NIEHS grantees at Northwestern University have developed a model of the female reproductive tract that mimics the human body and fits in the palm of the hand. The new technology, called EVATAR, gives scientists an advanced tool to better understand diseases such as endometriosis, fibroids, cancer, and infertility.
EVATAR will also provide a platform to test new drugs for safety and effectiveness. The paper announcing the advance was published March 28 in Nature Communications and has received wide coverage in the press.
“This is nothing short of a revolutionary technology,” said Teresa Woodruff, Ph.D., the lead researcher, in a Northwestern University press release. Woodruff, a past president of the Endocrine Society, is working with scientists at Northwestern, the University of Illinois at Chicago, and Draper Laboratory, Inc.
The study, part of the National Institutes of Health Tissue Chip Program, was jointly funded by several organizations within the National Institutes of Health.
- National Center for Advancing Translational Science
- Eunice Kennedy Shriver National Institute of Child Health and Human Development
- Office of Research on Women’s Health
The project aims to use stem cells from a patient to create a personalized model of their reproductive system. “This will help us develop individualized treatments and see how females may metabolize drugs differently from males,” Woodruff said.
EVATAR resembles a small cube containing three-dimensional models of ovaries, fallopian tubes, the uterus, cervix, vagina, and liver. All of the organs are created from human stem cells, except the ovaries, which come from mouse stem cells. The organ models communicate with each other using a system that mimics what actually happens in the body.
“Organs in the body are in one medium — the blood — so we created a simple version of the blood and allowed the tissues to communicate via the medium,” Woodruff said. “In 10 years, this technology, called microfluidics, will be the prevailing technology for biological research.”
New avenues for testing
“This study represents the culmination of five years of work by a team of experts in biology and engineering that Dr. Woodruff brought together,” said Leslie Reinlib, Ph.D., a program director in the NIEHS Exposure, Response, and Technology Branch (ERTB).
The technology opens up new avenues for chemical testing, although there are limitations. “The cells can only grow and live for a month,” Reinlib said, “so we can’t use it for long-term exposure studies.” However, they do survive for the length of a menstrual cycle.
The ability of EVATAR to mimic the dynamic culture in which human organs communicate with each other represents a big advance over static cells sitting in a flat plastic dish. “This technology will help us look at drug testing and drug discovery in a brand new way,” Woodruff said.

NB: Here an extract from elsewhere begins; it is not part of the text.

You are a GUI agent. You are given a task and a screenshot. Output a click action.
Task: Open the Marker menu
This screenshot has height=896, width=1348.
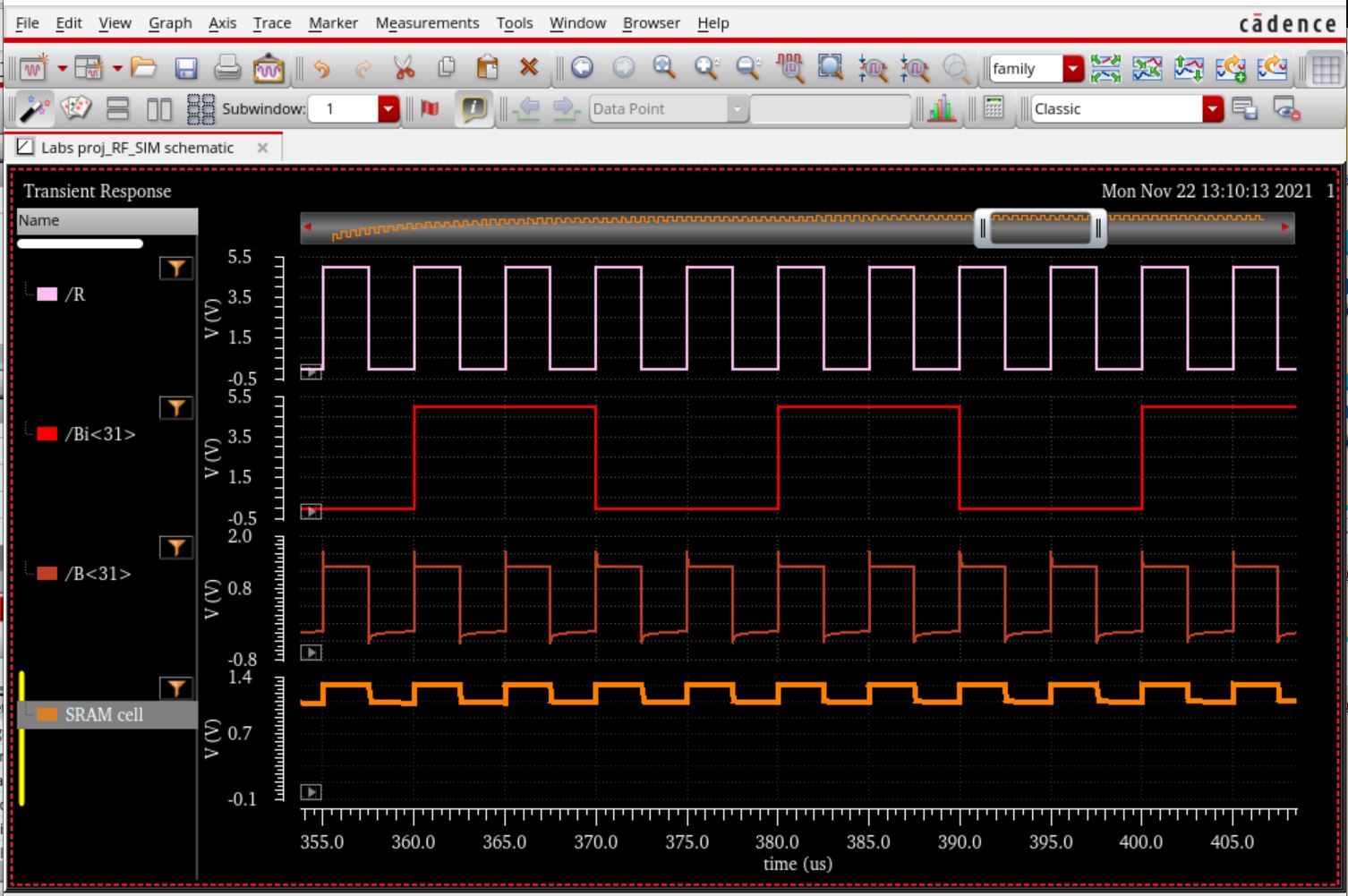click(333, 22)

During a 2014 lecture, Woodruff gave a NIEHS audience a preview of what was to come. “This is a story that’s really emerging,” said an enthusiastic Woodruff. David Balshaw, Ph.D., head of ERTB, concurred. “This is one of the most exciting projects in my portfolio,” he said.
Citation: Xiao S, Coppeta JR, Rogers HB, Isenberg BC, Zhu J, Olalekan SA, McKinnon KE, Dokic D, Rashedi AS, Haisenleder DJ, Malpani SS, Arnold-Murray CA, Chen K, Jiang M, Bai L, Nguyen CT, Zhang J, Laronda MM, Hope TJ, Maniar KP, Pavone ME, Avram MJ, Sefton EC, Getsios S, Burdette JE, Kim JJ, Borenstein JT, Woodruff TK. 2017. A microfluidic culture model of the human reproductive tract and 28-day menstrual cycle. Nat Commun 8:14584.
(John Yewell is a contract writer for the NIEHS Office of Communications and Public Liaison. This story is based on the Northwestern University press release mentioned above.)